Rupert Murdoch would do anything to stop Trump except anything
Rupert Murdoch has handed the reins of his world-destroying news empire to his most reactionary son. And apparently he’s leaving as a classic elite Republican bullshit Never-Trumper, who doesn’t like Trump has tried propping up Ron DeSantis to stop him and is otherwise all out of ideas:
Murdoch’s unhappiness and befuddlement is the throughline of Wolff’s amusingly vicious and very well-timed book, “The Fall: The End of Fox News and the Murdoch Dynasty,” which is to hit shelves next week, days after Murdoch, 92, announced his retirement from the Fox Corporation and News Corporation boards. Wolff paints Fox’s owner as embarrassed by the channel’s vulgarity and horrified by its ultimate political creation, Donald Trump. Murdoch apparently very much wants to thwart the ex-president, just not at the price of losing a single point in the ratings.
In his tortured enabling of Trump, Murdoch seems the ultimate symbol of a feckless and craven conservative establishment, overmatched by the jingoist forces it encouraged and either capitulating to the ex-president or shuffling pitifully off the public stage. “Murdoch was as passionate in his Trump revulsion as any helpless liberal,” writes Wolff. The difference is that Murdoch’s helplessness was a choice.
Few people bear more responsibility for Trump than Murdoch. Fox News gave Trump a regular platform for his racist lies about Barack Obama’s birthplace. It immersed its audience in a febrile fantasy world in which all mainstream sources of information are suspect, a precondition for Trump’s rise. (Many people have described losing loved ones to Fox’s all-consuming alternative reality.) After Trump lost in 2020, Fox helped spread the defeated president’s falsehoods about a stolen election, which both contributed to the Jan. 6 insurrection and cost Fox nearly $800 million in its settlement with Dominion Voting Systems. (It was as part of that settlement, Wolff writes, that Fox fired its biggest star, the demagogic troll Tucker Carlson.)

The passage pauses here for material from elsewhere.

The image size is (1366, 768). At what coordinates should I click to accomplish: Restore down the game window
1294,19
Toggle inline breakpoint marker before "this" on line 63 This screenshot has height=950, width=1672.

Whatever his personal feelings, not only Trump but the radicalization of the party that made its takeover by someone like Trump inevitable hangs fully on him.
And apparently he wishes not only history but his kids will absolve him:
Though “The Fall” is peppered with references to HBO’s “Succession,” Murdoch comes off as the anti-Logan Roy, desperate for the approval of his mostly liberal children, with the hateful Fox News standing between them. “He just wants his kids to love him,” Roger Ailes is quoted saying. “And they don’t.” In a chapter set in the winter of 2022, Wolff describes Murdoch fantasizing about giving up Fox, which his friends urge him to do. They emphasize “how much better his relationship with his children would be without the curse of Fox News.”
Another difference between Murdoch and Logan Roy is that the latter was utterly unapologetic about both his reactionary politics and his venality until his last flight; he never kidded himself about what he was. Rupert’s small glimmers of conscience and wish he could duck responsibility if anything makes him more evil.